Our passwords are our first (and sometimes only) line of defense against data theft. But we often make the simplest mistakes when creating them: reusing them across multiple sites, using predictable phrases, or using common words that don’t actually protect anything. Fortunately, there are quite a few mechanisms and practices we can use to keep ourselves protected. Using long, diverse passwords that don’t match common terms or words in the dictionary can help make them hard to crack, and maintaining distinct passwords for each of your accounts makes it harder for hackers to gain access to your information. Password managers and two-step authentication adds additional protection for already-strong passwords by linking account access to your phone number or email, while making it easier to maintain unique and complex passwords across multiple sites.
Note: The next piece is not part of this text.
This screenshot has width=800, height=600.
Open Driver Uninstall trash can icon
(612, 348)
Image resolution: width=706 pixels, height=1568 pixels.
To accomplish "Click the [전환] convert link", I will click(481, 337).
This infographic lays out some of the key areas where we can develop the best practices for password creation and maintenance. Instead of taking passwords for granted, consider the steps you can take to protect private accounts and sensitive data across multiple sites.


Use Password Managers

Password managers allow you to store multiple passwords under a single account. What’s more, you can protect all your passwords with a unified password, and keep your records encrypted for additional protection. Password managers give you the ability to have multiple, complicated passwords that make breaking in to any single account more difficult.

Don’t Use Your Browser to Save Passwords

A browser is not a password manager. A real password manager includes security and protections to help keep your information safe, while a browser doesn’t typically have any of these. And, to be honest, why would you store your passwords in the same place you access the internet from? Get a manager, and enter your passwords when possible.

Include a Wide Variety of Normal and Special Characters

Avoid writing common words that can be found in a dictionary. This means that a password should include letters (lower and uppercase—these aren’t the same thing to computers), numbers, punctuation, and symbols distributed throughout. This might be hard to remember, but easy-to-remember passwords are easier to crack. If you don’t want to memorize passwords then get a password manager and keep them long and complex.

Use Long Passwords with 12+ Characters

Longer passwords are harder to crack, due to complexity. 12-15 characters (minimum) provides a good start on password security. You still need to avoid using common phrases and words, however.

Utilize Unique Passwords for All Accounts

Don’t reuse passwords. Ever. Once a hacker finds out a password for one account, they might try it on any available website you are registered with. At that point, all bets are off. Once they are inside, they can lock you out and grab your information at their leisure. Only advice, Change Password.

Avoid Repeated Password Changes

Contrary to popular opinion, changing your password doesn’t inherently make it any harder to crack. A password lives and dies on its length, complexity, and privacy. If you make your password hard (or nearly impossible) to guess—especially if you include features like two-factor authentication—then why change it?

Include Two-Factor Authentication (Where Available)

Two-factor authentication provides an extra layer of security so providers can determine if you are really you. With two-factor authentications, you can pair your password with phone, text, or even biometric measures that authenticate that you are accessing the account. If your account requires a password along with a text confirmation from your phone, then it doesn’t matter if the hacker has the password if they don’t have your phone. This also means that if someone else tries to access your account, you will be notified immediately.